## ЗАДАНИЕ
Перепишите часть исходного фрагмента, начиная с «Наконец, и по» и до «жирно красным карандашом!» включительно. Везде замените «ватман» на «чертёжный лист».

## ИСХОДНЫЙ ФРАГМЕНТ
--------
Юлий Медведев - Бросая вызов
…В 1949 году, совсем уж близко, выходит книга Карла Нойперта «Мир наизнанку».
Наконец, и по сей день в Англии существует Общество плоской земли…
Избранник идеи
Каков же все-таки избранник идеи? Михаил Иванович — инженер по всей форме, дипломированный. Военно-инженерная академия как нельзя больше отвечала его инженерным и военным склонностям. После расплывчатого профиля школы вуз бодрил хваткостью математики, физики и их производных — механики, статики сооружений, взрывного дела. А состав преподавателей! Кажется, та ревность и самоотдача, та убежденность в превосходстве «своего» предмета, которые тогдашним профессорам придавали чудаковатое величие, исчезли навсегда. На кафедре черчения и начертательной геометрии атмосфера профессионального рвения накалялась до святого неистовства, до садизма: целомудренный ватман здесь вам могли править жирно красным карандашом!
Это прививало молодым душам почтительность к твердыням инженерной классики.
--------
## ИЗВЛЕЧЁННЫЕ ЗАПИСИ
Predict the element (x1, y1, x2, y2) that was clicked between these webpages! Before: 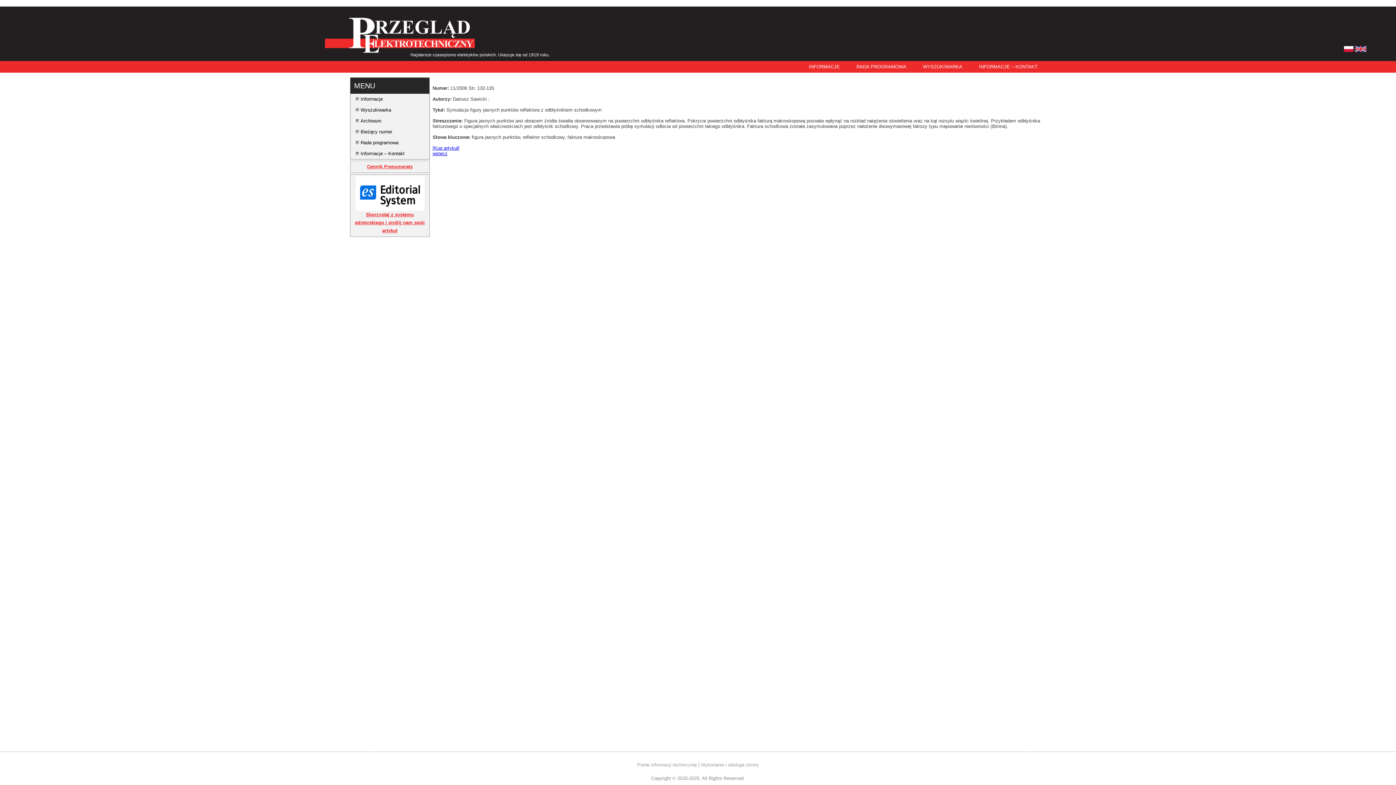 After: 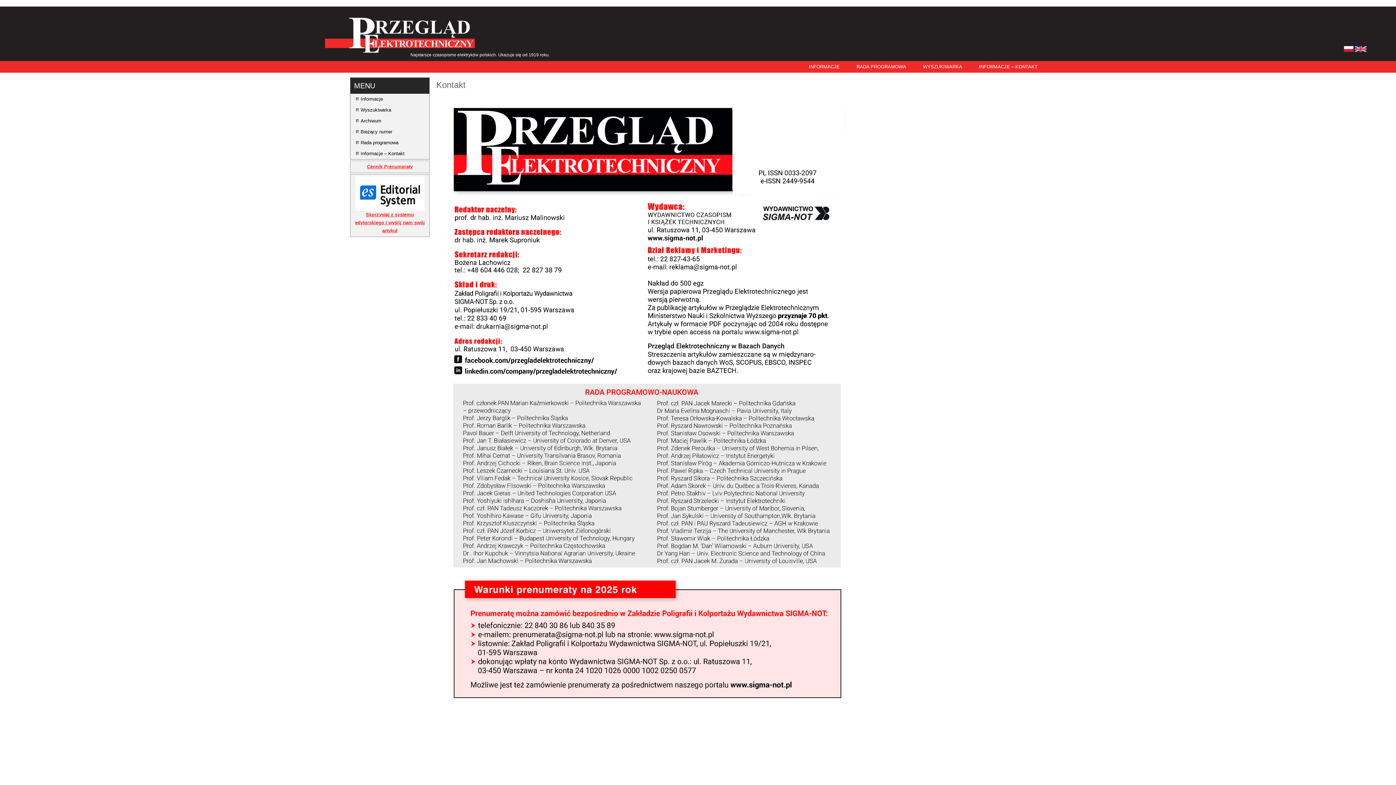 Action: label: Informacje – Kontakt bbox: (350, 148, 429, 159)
--------
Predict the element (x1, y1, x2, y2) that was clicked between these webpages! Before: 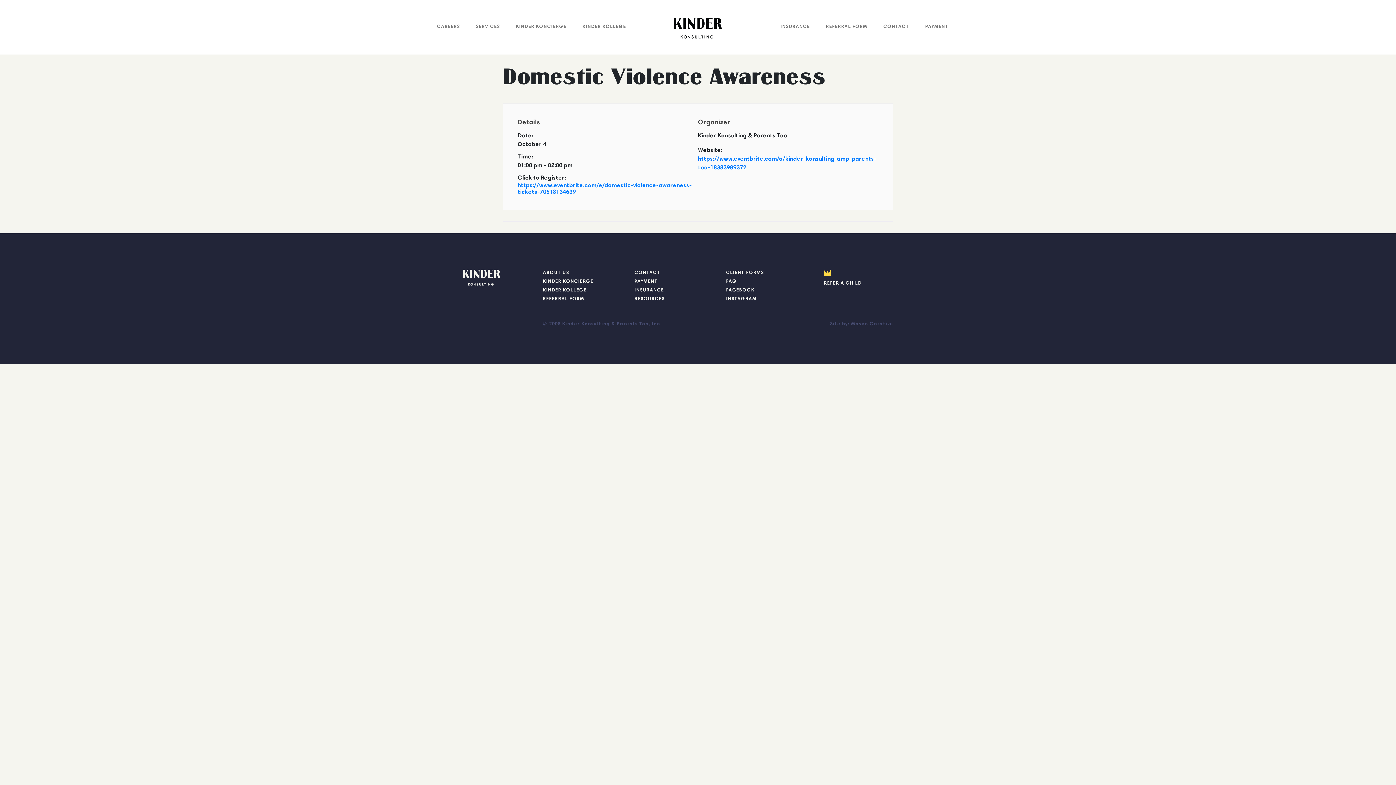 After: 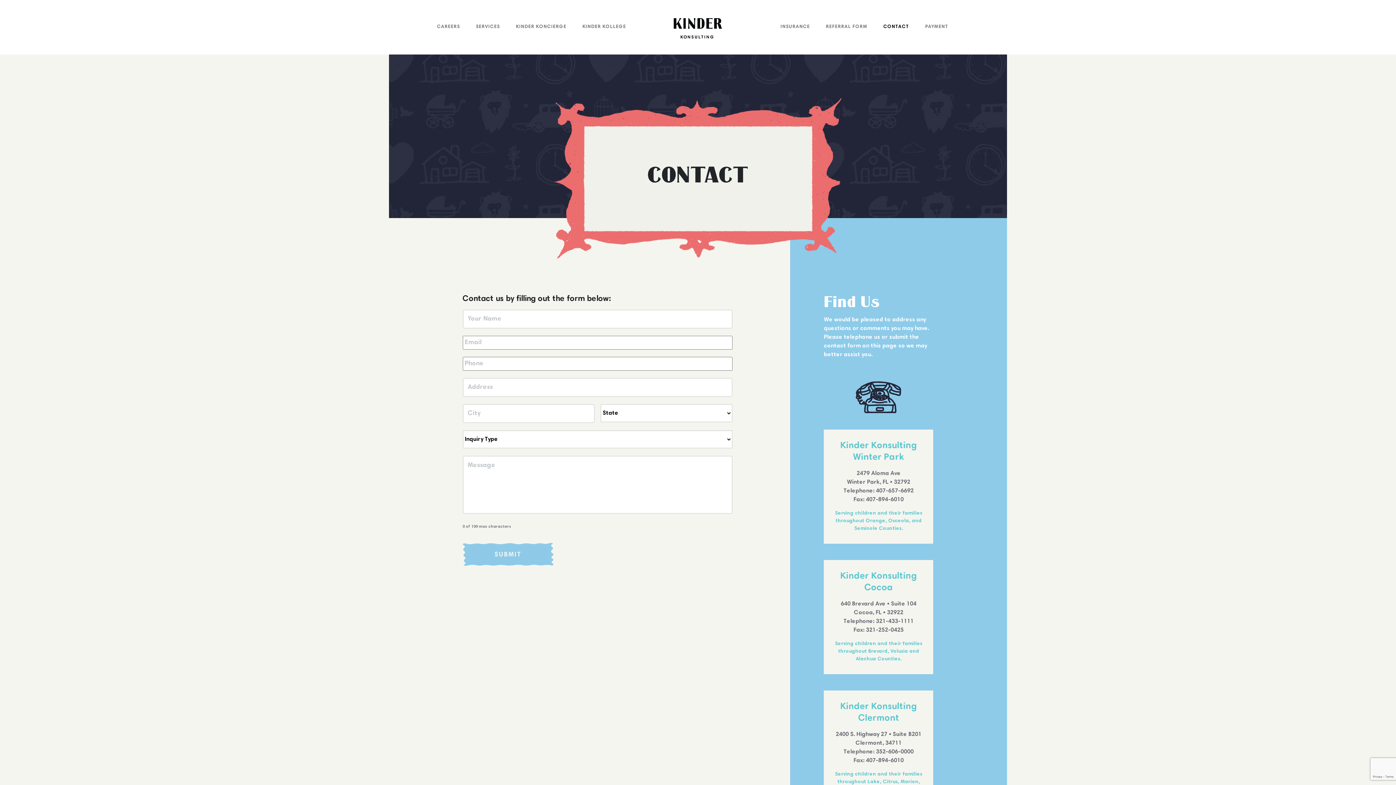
--------
## РЕЗУЛЬТАТ
Наконец, и по сей день в Англии существует Общество плоской земли…
Избранник идеи
Каков же все-таки избранник идеи? Михаил Иванович — инженер по всей форме, дипломированный. Военно-инженерная академия как нельзя больше отвечала его инженерным и военным склонностям. После расплывчатого профиля школы вуз бодрил хваткостью математики, физики и их производных — механики, статики сооружений, взрывного дела. А состав преподавателей! Кажется, та ревность и самоотдача, та убежденность в превосходстве «своего» предмета, которые тогдашним профессорам придавали чудаковатое величие, исчезли навсегда. На кафедре черчения и начертательной геометрии атмосфера профессионального рвения накалялась до святого неистовства, до садизма: целомудренный чертёжный лист здесь вам могли править жирно красным карандашом!